Наедине со всеми. Простите нас матери

Давид Слободник
  Много лет назад я работал  вместе с  умной и приятной в общении женщиной. Тогда мне казалось, пожилой женщиной. Ей было около сорока лет. Она была улыбчива, добра, с готовностью предлагала  и оказывала помощь. Я считал ее образцом уравновешенности и благополучия. Однажды я стоял на улице и эта женщина, не замечая меня,  проходила мимо. И меня поразило выражение ее лица. Это просто был другой человек. Холодные, стеклянные глаза, сжатые, тонкие губы, бледное каменное лицо. Потом я узнал, что женщина была одинока, жила в маленькой комнатке коммунальной квартиры, перенесла тяжелейшую операцию в онкологической больнице. А я всего этого не видел на работе потому, что здесь она  не была одинока.

  А на улицах больших городов, где всегда полно людей, большинство из них не видят друг друга, и что происходит вокруг них. Потом я часто  рассматривал лица одиноких людей, идущих по улице. Их одежду, походку, оценивал возраст. У них разное выражение лица. Они идут и молчат. О чем-то своем думают. О чем? Я  всматривался в эти лица, стараясь понять их мысли. И как мне кажется, только став пожилым человеком, стал что-то понимать.

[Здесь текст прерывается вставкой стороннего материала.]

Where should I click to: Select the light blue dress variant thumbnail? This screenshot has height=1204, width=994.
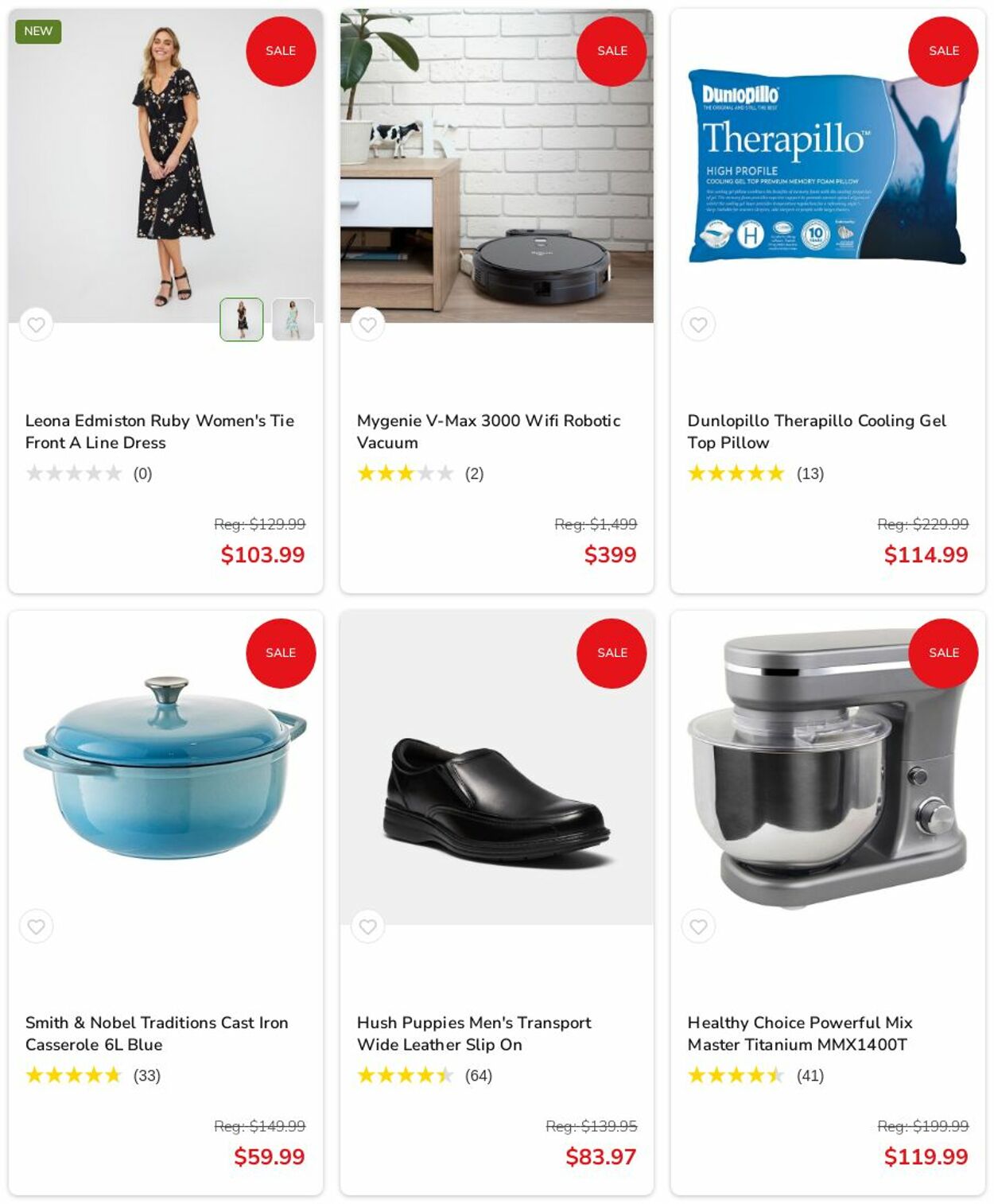[x=293, y=320]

 Лица молодых людей подвижные, на них читаются переживания сегодняшнего дня: любовь,дом, деньги, семья, работа, досуг.

 На лицах пожилых людей потухший, безразличный взгляд потому, что вокруг чужие, незнакомые здания и люди. Пожилой человек одинок и дома, и на улице. Ему кажется, что совсем недавно,  вот здесь стоял небольшой старинный дом, где часто собирались с друзьями  и знакомыми. Можно было без звонка, без повода просто зайти по пути и поболтать на кухне, сбегать в ларек с бидончиком за пивом и, терзая вяленую рыбку, рассказать новенькие анекдоты про армянское радио  или командарма Чапаева. А позже стали собираться только на свадьбах, именинах, рождении детей, а затем совсем редко на юбилеях, защитах, проводах уезжающих за бугор.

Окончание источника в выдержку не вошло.